Vet Employees and Vendors
The common thread in most hacks is people, not tech. Examples include employees who open phishing emails disguised as coming from HR, disgruntled former employees who decide to leave a “gift” as they depart the company, or simply a contractor who may be a little laxer with security protocol (i.e., Target's massive 2013 breach).
“When you’re on-boarding, do you know what systems you’re giving access to?” asked Elliott. One participant shared a story of how he still had admin access to an organization’s cloud-based DNS service four years after working there.
Encrypt and Authenticate
Organizations using connected devices should make sure that all data is encrypted at rest and in transit. Make end-to-end encryption a product requirement to ensure this key security feature is implemented in all of your IoT projects.
Review all of the connections being made to your device, including digital and human, to ensure authentication schemes only allow trusted connections to your IoT device. Especially before transferring or receiving data, or updating software. Using digital certificates helps to provide seamless authentication with binded identities tied to distinct protocols.
Make Security Part of Your Culture
Security is not a destination. You’re never going to be risk-free. It’s imperative that the C-suite drive cybersecurity culture throughout the organization.
Understand the flow of data throughout your organization. Limit customer network, data, and device access to select authorized employees.
Implement continuous training and compliance exercises. “Your staff want to be trained, it makes them more valuable,” said Elliott.

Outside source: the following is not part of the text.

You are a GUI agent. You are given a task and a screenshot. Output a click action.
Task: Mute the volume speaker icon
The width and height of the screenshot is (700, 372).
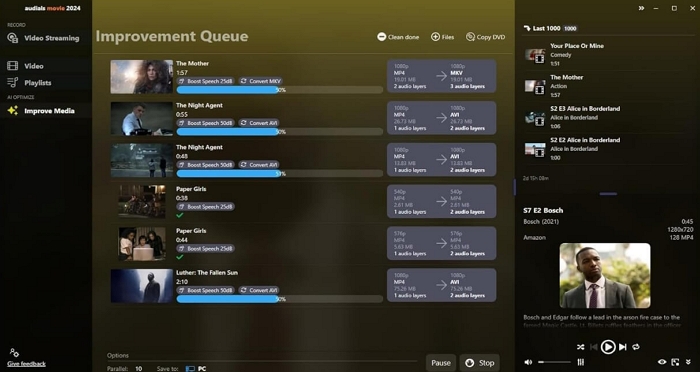point(528,362)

Find a Trusted Security Partner
Elliott recommended partnering with a security provider to work towards completing the Service Organization Controls Type 2 (SOC 2) security principles. These top-tier benchmarks ensure that organizations have the necessary internal controls and processes in place to protect their networks against cybersecurity threats.
SOC 2 audits are based on the existing SysTrust and WebTrust principles. The purpose of a SOC 2 report is to evaluate an organization's information systems relevant to security, availability, processing integrity, confidentiality, or privacy.
Cybersecurity should lie at the heart of any digital transformation initiative and should never be an afterthought but built-in by design. “Don’t wait until you have a breach to do this,” said Elliott.